▶ **GIVEN PASSAGE**:
════════════════

Say: As I draft an explanatory paragraph, I start with the big idea, not with a tiny detail. My topic sentence answers the question by naming both mathematical evidence and collaboration. Then I move in order: Katherine’s analysis first, the experiment next, the discovery after that, and the safety change at the end. I am careful to paraphrase, which means I keep the meaning but use my own wording. I also underline my transitions so I can check whether the paragraph sounds smooth instead of repetitive. Before I finish, I reread and ask, Did I show how each step led to the next one?
Say these Directions: Use your notes in the 3-Column Chart to write an explanatory paragraph that responds to this question: How did Katherine’s mathematical expertise and collaboration with others lead to safer flight?
Include in your paragraph:
at least two paraphrased details from the section
transitional language to show the sequence and cause/effect relationships,
a final sentence that explains the resulting safety impact.
Underline your transitions as you write.

════════════════

▶ **MATERIAL PROVIDED**:
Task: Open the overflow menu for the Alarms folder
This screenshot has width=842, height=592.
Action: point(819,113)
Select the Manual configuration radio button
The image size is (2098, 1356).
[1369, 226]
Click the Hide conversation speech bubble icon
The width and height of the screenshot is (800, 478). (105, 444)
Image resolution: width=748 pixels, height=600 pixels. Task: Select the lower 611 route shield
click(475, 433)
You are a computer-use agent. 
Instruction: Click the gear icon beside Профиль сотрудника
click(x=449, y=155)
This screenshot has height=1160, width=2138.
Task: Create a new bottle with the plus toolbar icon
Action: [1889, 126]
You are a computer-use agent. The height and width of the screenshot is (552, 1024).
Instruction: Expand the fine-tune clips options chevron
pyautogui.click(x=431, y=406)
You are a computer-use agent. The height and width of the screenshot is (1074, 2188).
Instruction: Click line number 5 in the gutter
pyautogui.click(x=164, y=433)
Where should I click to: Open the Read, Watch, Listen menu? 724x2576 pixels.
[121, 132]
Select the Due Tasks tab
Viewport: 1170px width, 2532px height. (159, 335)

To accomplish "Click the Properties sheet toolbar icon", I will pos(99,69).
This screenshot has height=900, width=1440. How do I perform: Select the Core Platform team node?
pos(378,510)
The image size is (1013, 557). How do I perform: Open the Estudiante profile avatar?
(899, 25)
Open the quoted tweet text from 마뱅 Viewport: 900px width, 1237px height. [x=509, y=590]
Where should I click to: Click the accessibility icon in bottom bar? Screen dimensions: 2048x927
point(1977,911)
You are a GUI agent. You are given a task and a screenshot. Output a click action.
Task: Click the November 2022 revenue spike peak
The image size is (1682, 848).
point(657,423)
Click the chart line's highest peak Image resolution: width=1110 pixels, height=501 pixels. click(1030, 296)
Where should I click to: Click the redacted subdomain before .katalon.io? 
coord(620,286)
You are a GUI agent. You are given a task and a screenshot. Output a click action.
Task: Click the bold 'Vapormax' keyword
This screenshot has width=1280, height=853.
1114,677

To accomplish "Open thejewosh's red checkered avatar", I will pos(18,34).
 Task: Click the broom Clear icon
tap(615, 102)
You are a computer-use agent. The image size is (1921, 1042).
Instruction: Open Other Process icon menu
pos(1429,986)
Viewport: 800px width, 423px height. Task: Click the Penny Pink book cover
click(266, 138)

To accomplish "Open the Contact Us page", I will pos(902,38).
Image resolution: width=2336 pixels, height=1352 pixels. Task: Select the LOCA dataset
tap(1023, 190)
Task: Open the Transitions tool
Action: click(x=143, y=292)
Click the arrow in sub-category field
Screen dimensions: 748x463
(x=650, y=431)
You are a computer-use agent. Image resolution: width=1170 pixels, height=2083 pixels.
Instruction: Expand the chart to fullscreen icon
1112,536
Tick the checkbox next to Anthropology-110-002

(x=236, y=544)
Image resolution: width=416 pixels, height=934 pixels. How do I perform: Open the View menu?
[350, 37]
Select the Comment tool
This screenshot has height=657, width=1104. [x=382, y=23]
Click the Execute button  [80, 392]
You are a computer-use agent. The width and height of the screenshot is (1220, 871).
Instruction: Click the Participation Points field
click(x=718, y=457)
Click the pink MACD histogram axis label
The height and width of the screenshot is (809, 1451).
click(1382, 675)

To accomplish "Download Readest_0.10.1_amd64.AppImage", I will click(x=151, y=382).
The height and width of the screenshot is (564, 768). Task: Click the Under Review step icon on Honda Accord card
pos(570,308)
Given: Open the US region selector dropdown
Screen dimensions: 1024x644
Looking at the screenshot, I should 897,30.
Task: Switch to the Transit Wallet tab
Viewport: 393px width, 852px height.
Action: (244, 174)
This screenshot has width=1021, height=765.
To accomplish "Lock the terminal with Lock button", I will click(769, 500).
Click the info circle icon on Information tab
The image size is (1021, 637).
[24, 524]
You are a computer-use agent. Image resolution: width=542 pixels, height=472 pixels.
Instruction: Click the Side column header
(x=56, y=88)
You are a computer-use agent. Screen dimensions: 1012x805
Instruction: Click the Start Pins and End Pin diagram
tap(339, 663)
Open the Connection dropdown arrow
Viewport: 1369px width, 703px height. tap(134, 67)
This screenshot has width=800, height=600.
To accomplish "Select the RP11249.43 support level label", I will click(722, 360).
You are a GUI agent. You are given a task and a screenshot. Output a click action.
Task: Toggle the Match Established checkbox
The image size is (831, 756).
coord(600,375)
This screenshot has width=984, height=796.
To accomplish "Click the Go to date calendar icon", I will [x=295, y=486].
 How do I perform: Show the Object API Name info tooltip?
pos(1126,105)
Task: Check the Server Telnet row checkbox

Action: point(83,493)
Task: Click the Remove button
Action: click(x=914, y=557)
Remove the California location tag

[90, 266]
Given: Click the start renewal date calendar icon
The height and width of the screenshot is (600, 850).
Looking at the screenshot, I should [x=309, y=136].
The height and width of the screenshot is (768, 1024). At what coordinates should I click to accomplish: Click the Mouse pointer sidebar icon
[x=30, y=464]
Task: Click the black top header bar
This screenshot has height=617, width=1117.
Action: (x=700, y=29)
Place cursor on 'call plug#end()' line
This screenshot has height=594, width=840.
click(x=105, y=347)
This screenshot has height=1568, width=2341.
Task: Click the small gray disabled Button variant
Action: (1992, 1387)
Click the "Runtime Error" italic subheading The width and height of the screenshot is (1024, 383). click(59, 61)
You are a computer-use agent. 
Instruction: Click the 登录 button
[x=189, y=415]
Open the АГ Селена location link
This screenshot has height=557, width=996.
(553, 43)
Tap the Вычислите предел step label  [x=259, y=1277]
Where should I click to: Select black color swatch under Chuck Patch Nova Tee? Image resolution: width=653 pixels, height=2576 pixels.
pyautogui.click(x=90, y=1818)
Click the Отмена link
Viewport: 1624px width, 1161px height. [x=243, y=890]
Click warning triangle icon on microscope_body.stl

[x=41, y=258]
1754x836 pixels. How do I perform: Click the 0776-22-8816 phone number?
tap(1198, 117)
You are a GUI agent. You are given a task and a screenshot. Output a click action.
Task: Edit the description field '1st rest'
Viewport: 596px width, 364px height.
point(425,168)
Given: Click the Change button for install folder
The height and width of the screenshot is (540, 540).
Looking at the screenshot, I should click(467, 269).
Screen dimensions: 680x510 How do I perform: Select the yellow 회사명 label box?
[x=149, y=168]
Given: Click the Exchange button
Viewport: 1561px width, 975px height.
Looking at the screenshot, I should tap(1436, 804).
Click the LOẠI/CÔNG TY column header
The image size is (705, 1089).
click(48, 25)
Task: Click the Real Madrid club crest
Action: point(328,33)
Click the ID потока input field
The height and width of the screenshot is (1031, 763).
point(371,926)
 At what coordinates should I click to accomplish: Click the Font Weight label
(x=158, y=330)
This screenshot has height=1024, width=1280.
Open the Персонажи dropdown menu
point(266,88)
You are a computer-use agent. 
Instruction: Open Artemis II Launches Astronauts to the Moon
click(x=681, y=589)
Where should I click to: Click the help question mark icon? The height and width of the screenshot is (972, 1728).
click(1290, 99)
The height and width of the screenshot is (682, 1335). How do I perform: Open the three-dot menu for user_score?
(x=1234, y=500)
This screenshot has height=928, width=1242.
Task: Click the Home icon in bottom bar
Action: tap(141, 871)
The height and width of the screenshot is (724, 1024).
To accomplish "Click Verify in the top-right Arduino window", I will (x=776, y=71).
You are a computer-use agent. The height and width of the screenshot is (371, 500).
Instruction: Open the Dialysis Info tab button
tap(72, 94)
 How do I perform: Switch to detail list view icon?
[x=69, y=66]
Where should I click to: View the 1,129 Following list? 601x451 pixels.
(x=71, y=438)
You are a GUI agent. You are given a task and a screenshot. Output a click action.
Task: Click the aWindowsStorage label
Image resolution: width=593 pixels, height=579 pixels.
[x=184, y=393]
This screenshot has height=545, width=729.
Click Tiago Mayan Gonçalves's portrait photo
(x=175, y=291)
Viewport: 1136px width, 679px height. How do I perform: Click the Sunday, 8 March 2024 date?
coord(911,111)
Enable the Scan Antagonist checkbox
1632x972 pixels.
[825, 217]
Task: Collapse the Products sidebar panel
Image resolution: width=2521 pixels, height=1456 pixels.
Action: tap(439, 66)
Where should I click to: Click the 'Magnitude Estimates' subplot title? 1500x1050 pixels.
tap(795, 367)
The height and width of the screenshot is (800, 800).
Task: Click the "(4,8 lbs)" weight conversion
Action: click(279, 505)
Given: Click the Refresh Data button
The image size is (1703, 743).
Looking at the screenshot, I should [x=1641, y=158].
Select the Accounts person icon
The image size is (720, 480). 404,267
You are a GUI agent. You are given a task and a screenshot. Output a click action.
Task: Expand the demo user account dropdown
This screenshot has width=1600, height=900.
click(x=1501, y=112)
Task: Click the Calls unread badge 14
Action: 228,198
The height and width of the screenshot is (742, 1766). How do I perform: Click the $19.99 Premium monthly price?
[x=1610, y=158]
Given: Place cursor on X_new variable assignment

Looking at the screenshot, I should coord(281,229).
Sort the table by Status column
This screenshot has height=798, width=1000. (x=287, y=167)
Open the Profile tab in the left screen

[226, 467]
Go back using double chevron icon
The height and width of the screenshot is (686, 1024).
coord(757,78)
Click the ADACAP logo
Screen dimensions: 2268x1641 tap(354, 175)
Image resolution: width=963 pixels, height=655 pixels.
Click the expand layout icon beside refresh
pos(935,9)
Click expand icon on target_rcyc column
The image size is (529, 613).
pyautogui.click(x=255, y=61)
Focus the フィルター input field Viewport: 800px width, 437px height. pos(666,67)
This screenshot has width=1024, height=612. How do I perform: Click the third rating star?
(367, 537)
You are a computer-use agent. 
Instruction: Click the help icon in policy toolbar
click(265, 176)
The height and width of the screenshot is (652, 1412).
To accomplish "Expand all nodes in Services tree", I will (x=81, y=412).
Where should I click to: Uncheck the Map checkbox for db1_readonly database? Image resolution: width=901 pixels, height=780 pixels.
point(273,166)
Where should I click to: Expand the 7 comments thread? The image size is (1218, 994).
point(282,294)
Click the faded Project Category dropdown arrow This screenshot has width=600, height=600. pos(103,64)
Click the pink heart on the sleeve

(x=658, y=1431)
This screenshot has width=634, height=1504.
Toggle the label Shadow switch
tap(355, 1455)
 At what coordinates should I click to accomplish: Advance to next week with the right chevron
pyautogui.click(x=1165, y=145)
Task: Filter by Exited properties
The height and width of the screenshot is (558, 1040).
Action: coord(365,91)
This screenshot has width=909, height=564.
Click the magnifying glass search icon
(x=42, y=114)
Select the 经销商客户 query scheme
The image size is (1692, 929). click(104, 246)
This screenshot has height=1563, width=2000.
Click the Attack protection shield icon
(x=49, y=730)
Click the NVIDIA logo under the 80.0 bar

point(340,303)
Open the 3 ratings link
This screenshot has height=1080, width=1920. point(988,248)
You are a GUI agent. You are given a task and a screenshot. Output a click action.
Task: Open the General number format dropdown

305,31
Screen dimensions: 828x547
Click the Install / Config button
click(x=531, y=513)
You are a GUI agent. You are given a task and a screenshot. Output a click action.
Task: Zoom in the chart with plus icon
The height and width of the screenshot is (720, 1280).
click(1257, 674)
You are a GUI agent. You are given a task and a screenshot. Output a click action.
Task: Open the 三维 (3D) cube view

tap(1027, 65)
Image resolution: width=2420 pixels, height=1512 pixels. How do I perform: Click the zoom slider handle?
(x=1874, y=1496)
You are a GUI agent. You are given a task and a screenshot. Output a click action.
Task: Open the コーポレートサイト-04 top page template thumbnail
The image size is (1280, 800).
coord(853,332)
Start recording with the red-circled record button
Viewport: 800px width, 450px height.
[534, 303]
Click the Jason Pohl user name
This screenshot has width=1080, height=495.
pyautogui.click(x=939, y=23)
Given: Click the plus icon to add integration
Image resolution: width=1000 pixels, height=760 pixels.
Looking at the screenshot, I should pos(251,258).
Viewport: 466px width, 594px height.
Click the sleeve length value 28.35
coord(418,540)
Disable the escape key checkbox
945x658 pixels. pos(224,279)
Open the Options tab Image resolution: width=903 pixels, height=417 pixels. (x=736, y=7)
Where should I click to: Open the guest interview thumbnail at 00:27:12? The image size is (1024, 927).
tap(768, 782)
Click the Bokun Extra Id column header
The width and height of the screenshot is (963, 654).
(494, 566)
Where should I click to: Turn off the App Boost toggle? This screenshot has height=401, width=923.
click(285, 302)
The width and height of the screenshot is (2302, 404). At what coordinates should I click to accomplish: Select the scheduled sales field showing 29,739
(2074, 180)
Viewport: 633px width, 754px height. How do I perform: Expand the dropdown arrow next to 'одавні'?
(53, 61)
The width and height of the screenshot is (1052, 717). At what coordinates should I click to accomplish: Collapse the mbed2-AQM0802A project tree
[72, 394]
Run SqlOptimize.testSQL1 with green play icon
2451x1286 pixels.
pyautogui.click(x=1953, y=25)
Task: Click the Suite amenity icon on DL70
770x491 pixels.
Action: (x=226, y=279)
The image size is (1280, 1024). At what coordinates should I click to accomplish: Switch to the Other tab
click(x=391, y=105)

════════════════

▶ **STATED TASK**: Please reproduce the stretch of the paragraph-writing lesson from "Say: As I draft" through "to safer flight?", word for word.

▶ **ANSWER BELOW**:
Say: As I draft an explanatory paragraph, I start with the big idea, not with a tiny detail. My topic sentence answers the question by naming both mathematical evidence and collaboration. Then I move in order: Katherine’s analysis first, the experiment next, the discovery after that, and the safety change at the end. I am careful to paraphrase, which means I keep the meaning but use my own wording. I also underline my transitions so I can check whether the paragraph sounds smooth instead of repetitive. Before I finish, I reread and ask, Did I show how each step led to the next one?
Say these Directions: Use your notes in the 3-Column Chart to write an explanatory paragraph that responds to this question: How did Katherine’s mathematical expertise and collaboration with others lead to safer flight?